You should carefully follow all instructions on how to use the selected library, as default settings may introduce potential security risks.

3.  Manual implementation (not recommended):

While RFC 7519 > 7.2 Validating a JWT outlines essential checks for validating a token, manual JWT validation is strongly discouraged due to the risk of improper implementation leading to security vulnerabilities. 

It is highly recommended that you use middleware or one of the existing third-party libraries to validate JWTs. Below, we've included code samples with examples in various languages.

Code samples 

Python

For instance, with PyJWT library, a token can be verified with the decode method, passing along the token and retrieving the signing key from the JWKS endpoint. PyJWKClient automatically handles key resolution based on the kid present in the JWT header.

import jwt
from jwt import PyJWKClient

token = "your_jwt_token"
url = "https://demos-test.criipto.id/.well-known/jwks"
optional_custom_headers = {"User-agent": "custom-user-agent"}

# Initialize PyJWKClient and fetch the signing key from JWKS
jwks_client = PyJWKClient(url, headers=optional_custom_headers)
signing_key = jwks_client.get_signing_key_from_jwt(token)

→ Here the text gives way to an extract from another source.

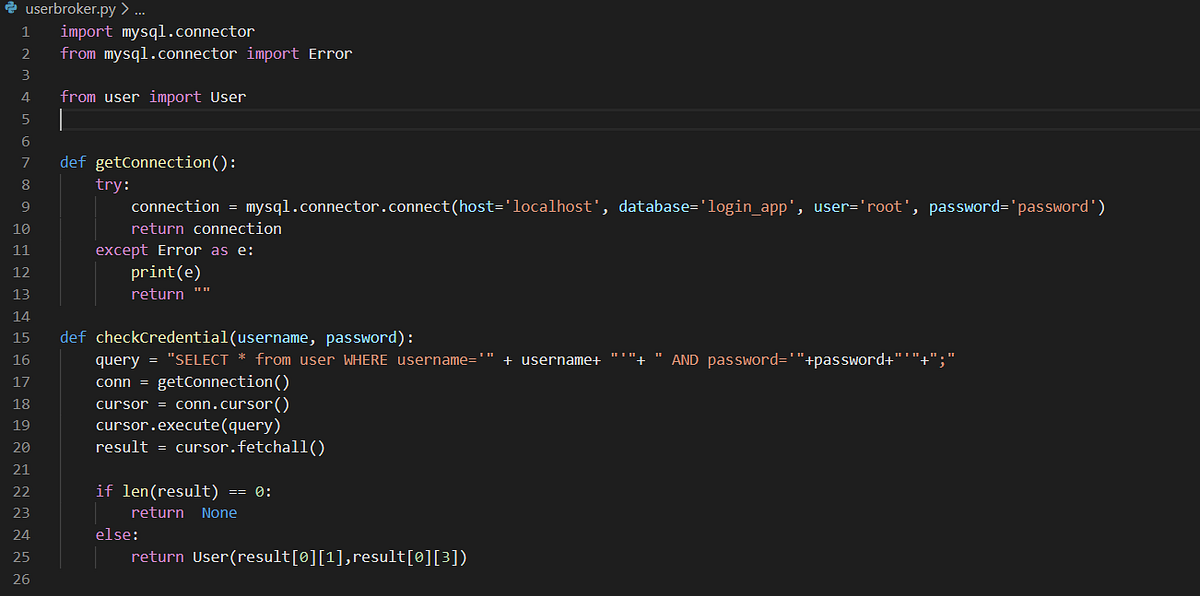Select the 'localhost' string on line 9
This screenshot has width=1200, height=596.
[x=551, y=206]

# Decode the token using the retrieved signing key
data = jwt.decode(
    token,
    signing_key.key,
    algorithms=["RS256"],
    audience="your_audience"
)
print(data)

NodeJS

With jose library, use the jwtVerify function. To obtain the public keys for verification, you can fetch the JSON Web Key Set from a JWKS endpoint with createRemoteJWKSet. The code sample below also includes optional parameters, such as algorithm, and specific claims. 

const jose = require('jose');
const token = 'your_jwt_token';
const JWKS = jose.createRemoteJWKSet(new URL('https://demos-test.criipto.id/.well-known/jwks'));

async function verifyToken() {
  try {
    const decodedToken = await jose.jwtVerify(token, JWKS, {
      algorithms: ['RS256'],
      issuer: 'https://demos-test.criipto.id',
      audience: 'your_audience',
    });
    console.log('Token is valid:', decodedToken);
  } catch (error) {
    console.error('Error verifying token:', error);
  }
}

verifyToken();

C#

With the Microsoft.IdentityModel.JsonWebTokens library in C#, employ the JwtSecurityTokenHandler class and use the ValidateToken method. The code sample below includes an asynchronous GetJsonWebKeySetAsync method, which uses HttpClient to fetch the JSON Web Key Set from a specified endpoint. The TokenValidationParameters include settings for validating the issuer (ValidIssuer) and audience (ValidAudience). 

using System;
using System.IdentityModel.Tokens.Jwt;
using Microsoft.IdentityModel.Tokens;
using System.Net.Http;
using System.Threading.Tasks;

class Program
{
    static async Task Main()
    {
        var token = "your_jwt_token";
        var jwksEndpoint = "https://demos-test.criipto.id/.well-known/jwks.json";

        var jsonWebKeySet = await GetJsonWebKeySetAsync(jwksEndpoint);

        var handler = new JwtSecurityTokenHandler();
        var validationParameters = new TokenValidationParameters
        {
            ValidateIssuerSigningKey = true,
            IssuerSigningKeyResolver = (s, securityToken, identifier, parameters) => jsonWebKeySet.FindKey(identifier),
            ValidIssuer = "https://demos-test.criipto.id",
            ValidAudience = "your_audience"
        };

        try
        {
            var claimsPrincipal = handler.ValidateToken(token, validationParameters, out _);
            Console.WriteLine("Token is valid.");
        }
        catch (SecurityTokenException)
        {
            Console.WriteLine("Invalid token.");
        }
    }

    static async Task<JsonWebKeySet> GetJsonWebKeySetAsync(string jwksEndpoint)
    {
        using (var httpClient = new HttpClient())
        {
            var json = await httpClient.GetStringAsync(jwksEndpoint);
            return new JsonWebKeySet(json);
        }
    }
}

Summary

The security of JWTs depends greatly on how tokens are used and validated.

It's important to emphasize that JWT is not a protocol but only a message format. The RFC serves as a guide for structuring messages and incorporating layers of security to protect the integrity of the message. It’s up to the implementer to follow best practices when working with JWTs. Therefore, it’s crucial to use a reliable tool or library to encode and decode the tokens and check their validity.